**Instructions to follow:**
Print the lines starting at the one containing "Click the 2021 bar in the chart" and ending at the one containing "point(127,177)", reproducing each exactly.

**Given data:**
------------------------------------------------
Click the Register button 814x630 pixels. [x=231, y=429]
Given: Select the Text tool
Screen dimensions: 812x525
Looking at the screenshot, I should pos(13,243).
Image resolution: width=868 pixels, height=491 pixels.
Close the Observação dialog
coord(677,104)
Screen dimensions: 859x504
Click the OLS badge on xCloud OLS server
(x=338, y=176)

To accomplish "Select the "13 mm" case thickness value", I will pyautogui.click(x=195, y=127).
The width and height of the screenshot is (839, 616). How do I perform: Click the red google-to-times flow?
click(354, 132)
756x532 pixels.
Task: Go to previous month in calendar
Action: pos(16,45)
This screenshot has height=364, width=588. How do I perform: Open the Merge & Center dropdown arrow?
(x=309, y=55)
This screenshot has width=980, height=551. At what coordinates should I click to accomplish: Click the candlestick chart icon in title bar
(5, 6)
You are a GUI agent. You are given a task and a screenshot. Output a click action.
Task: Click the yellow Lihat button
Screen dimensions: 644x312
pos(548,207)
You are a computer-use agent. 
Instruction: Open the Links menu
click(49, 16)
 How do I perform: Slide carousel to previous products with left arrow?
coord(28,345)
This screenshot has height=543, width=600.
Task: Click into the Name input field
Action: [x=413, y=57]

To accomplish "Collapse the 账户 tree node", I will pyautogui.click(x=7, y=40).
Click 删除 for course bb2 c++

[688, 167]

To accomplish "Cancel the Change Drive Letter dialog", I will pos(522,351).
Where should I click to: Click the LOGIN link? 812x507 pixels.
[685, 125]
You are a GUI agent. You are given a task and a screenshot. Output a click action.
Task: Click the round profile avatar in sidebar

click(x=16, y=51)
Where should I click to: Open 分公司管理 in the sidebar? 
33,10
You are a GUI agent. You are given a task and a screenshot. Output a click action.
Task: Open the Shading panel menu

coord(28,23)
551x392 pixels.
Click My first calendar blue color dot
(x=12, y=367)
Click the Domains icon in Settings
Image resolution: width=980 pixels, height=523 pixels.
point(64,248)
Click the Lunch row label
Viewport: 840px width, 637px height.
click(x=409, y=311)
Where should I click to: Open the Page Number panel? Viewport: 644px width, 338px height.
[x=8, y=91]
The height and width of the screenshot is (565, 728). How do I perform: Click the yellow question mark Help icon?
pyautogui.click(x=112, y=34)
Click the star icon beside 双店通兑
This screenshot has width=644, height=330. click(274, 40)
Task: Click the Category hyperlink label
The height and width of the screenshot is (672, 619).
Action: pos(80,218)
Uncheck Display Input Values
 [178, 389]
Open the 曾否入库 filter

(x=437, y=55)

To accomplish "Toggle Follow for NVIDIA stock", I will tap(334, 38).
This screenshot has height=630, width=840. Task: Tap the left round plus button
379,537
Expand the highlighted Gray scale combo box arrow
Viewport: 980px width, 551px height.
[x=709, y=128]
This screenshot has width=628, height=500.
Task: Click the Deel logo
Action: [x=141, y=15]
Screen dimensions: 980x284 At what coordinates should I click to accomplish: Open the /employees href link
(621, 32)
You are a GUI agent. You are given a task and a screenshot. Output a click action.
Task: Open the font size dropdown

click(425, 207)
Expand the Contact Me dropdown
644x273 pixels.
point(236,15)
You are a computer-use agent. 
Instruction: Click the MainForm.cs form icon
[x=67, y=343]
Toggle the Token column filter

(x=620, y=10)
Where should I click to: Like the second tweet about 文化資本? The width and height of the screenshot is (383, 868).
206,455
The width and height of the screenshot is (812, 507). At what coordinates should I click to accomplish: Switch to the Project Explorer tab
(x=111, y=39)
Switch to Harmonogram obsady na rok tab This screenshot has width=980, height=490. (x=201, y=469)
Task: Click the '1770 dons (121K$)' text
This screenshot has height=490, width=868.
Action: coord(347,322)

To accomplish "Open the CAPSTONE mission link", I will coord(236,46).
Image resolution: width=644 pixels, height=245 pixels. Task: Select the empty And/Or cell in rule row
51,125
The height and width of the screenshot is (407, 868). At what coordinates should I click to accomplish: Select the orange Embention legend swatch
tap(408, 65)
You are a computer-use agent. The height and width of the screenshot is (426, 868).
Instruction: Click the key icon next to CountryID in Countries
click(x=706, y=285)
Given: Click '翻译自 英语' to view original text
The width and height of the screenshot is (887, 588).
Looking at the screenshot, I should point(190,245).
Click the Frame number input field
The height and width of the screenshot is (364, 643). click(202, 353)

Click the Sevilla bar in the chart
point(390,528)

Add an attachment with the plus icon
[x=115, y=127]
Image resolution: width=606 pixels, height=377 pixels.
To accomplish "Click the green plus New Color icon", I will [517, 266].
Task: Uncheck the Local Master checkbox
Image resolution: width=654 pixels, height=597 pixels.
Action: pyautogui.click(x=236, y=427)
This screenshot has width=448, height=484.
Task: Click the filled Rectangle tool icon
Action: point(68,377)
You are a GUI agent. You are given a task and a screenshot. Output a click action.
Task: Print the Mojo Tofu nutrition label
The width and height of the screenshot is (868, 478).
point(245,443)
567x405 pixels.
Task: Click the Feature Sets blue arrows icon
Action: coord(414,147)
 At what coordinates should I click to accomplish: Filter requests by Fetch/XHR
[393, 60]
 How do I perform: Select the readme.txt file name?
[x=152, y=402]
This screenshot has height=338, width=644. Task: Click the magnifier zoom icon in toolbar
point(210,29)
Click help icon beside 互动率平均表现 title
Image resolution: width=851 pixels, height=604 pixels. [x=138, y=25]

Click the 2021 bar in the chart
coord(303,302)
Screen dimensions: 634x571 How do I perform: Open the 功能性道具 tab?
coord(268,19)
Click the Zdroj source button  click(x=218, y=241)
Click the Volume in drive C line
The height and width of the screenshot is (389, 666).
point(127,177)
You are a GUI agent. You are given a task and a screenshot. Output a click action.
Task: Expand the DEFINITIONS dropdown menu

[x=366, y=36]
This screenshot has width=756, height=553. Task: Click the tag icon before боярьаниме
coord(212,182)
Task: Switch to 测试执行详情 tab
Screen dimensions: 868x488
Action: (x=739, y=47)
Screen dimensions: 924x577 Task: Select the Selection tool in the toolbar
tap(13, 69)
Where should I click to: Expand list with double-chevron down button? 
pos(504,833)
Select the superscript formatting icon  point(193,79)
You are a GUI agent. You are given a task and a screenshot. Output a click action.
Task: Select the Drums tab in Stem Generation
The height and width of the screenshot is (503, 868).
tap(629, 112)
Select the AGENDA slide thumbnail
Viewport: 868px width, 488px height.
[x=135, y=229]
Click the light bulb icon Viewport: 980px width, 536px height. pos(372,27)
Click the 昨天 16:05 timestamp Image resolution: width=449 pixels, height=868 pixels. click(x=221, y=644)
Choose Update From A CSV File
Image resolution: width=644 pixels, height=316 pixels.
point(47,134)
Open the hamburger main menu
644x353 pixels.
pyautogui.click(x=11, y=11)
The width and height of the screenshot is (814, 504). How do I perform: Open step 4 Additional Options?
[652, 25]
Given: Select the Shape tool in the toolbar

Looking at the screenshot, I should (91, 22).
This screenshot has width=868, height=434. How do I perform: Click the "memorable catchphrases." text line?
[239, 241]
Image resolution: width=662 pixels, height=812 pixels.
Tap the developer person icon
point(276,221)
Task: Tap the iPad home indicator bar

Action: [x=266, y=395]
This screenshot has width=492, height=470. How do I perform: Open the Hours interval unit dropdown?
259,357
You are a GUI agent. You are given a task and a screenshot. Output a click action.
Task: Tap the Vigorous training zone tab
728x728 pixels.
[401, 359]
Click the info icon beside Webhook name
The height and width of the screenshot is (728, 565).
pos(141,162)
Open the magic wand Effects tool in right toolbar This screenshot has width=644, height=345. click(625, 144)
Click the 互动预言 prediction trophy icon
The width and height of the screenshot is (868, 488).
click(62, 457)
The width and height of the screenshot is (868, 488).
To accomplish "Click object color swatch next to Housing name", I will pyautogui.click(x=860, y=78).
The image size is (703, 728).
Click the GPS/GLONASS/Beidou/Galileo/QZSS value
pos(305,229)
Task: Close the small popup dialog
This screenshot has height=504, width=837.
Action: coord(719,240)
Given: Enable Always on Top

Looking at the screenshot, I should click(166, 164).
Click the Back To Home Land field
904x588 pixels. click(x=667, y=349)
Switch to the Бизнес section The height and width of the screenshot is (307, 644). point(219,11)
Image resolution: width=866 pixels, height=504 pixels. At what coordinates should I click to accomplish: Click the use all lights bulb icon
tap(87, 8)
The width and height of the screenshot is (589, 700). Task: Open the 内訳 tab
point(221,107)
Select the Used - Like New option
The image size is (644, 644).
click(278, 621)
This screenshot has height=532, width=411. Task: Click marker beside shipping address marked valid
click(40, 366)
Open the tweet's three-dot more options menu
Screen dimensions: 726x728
------------------------------------------------
**Output for this task:**
Click the 2021 bar in the chart
coord(303,302)
Screen dimensions: 634x571 How do I perform: Open the 功能性道具 tab?
coord(268,19)
Click the Zdroj source button  click(x=218, y=241)
Click the Volume in drive C line
The height and width of the screenshot is (389, 666).
point(127,177)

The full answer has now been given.